Although the Franklin expedition failed and Hong Kong is no longer a colony, the imprint of imperial Britain is still visible in many of the world’s aerial and maritime connections. Captain Franklin’s commander, James Fitzjames, took a musket ball through his arm during the British capture of Zhenjiang in the First Opium War. The conflict’s conclusion resulted in China’s Qing Dynasty handing over Hong Kong to the British Crown in 1841 – just four years before Erebus and Terror set sail from Greenhithe, England, on the River Thames just east of London (where a pub called Sir John Franklin pays tribute to the last place he set foot in his homeland, with good reviews to boot). In July 1845, as the ships departed from Disko Bay, Captain Franklin sent home a letter noting:
“We are confident in our success. Next stop Hong Kong.”
The ships never made it to the so-called Pearl of the Orient, but British pubs like the Sir John Franklin are a dime a dozen in certain quarters of the former colony. Cathay Pacific was started by an American and Australian, and their pilots are still largely from Britain and other Commonwealth countries like Australia, New Zealand, and Canada. Franklin himself circumnavigated Australia in 1802-1803, and two other crew members had close relatives who had explored Australia on behalf of the British Empire.
In watching The Terror from the confines of my seat 30,000 feet above the Pacific Ocean – the very waters the crews of Erebus and Terror so desperately sought to find – I couldn’t help but see this flight as a continuation of that doomed voyage that had started out from Greenhithe a century and a half ago. Cathay Pacific’s flight and all of the other transpolar flights that have followed in the two decades since represent the closure to a chapter in the quest for a shortcut between North America and Asia.

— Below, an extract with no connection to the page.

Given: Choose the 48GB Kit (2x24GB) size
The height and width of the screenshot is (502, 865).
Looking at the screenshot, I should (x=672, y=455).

Although ships still do not regularly sail the Northwest Passage between the two continents – only two vessels transited the entire route this year, while the Crystal Cruises trip along the same route has been indefinitely put on hold – hundreds of flights fly north of the Arctic Circle to connect North American and Asian cities each month.
Despite setbacks and tragedies, polar exploration continues, and it has now moved to the skies.
Anyone interested in the Franklin expedition should make a point of seeing the stunning exhibition currently at Mystic Seaport Museum in Mystic, CT, USA. Death in the Ice: The Mystery of the Franklin Expedition. It shares the entire story, including artifacts from the failed voyage and objects recovered from TERROR and EREBUS.
https://www.mysticseaport.org/locations/death-in-the-ice/
An exhibition developed by the Canadian Museum of History (Gatineau, Canada), in partnership with Parks Canada Agency and with the National Maritime Museum (London, United Kingdom), and in collaboration with the Government of Nunavut and the Inuit Heritage Trust.
Dear Steve,
Thanks for your comment and the information about the Franklin Expedition exhibit at Mystic Seaport. I would love to see it myself if I have the chance! I see it runs until late April, so hopefully I can make it to New England at some point before then.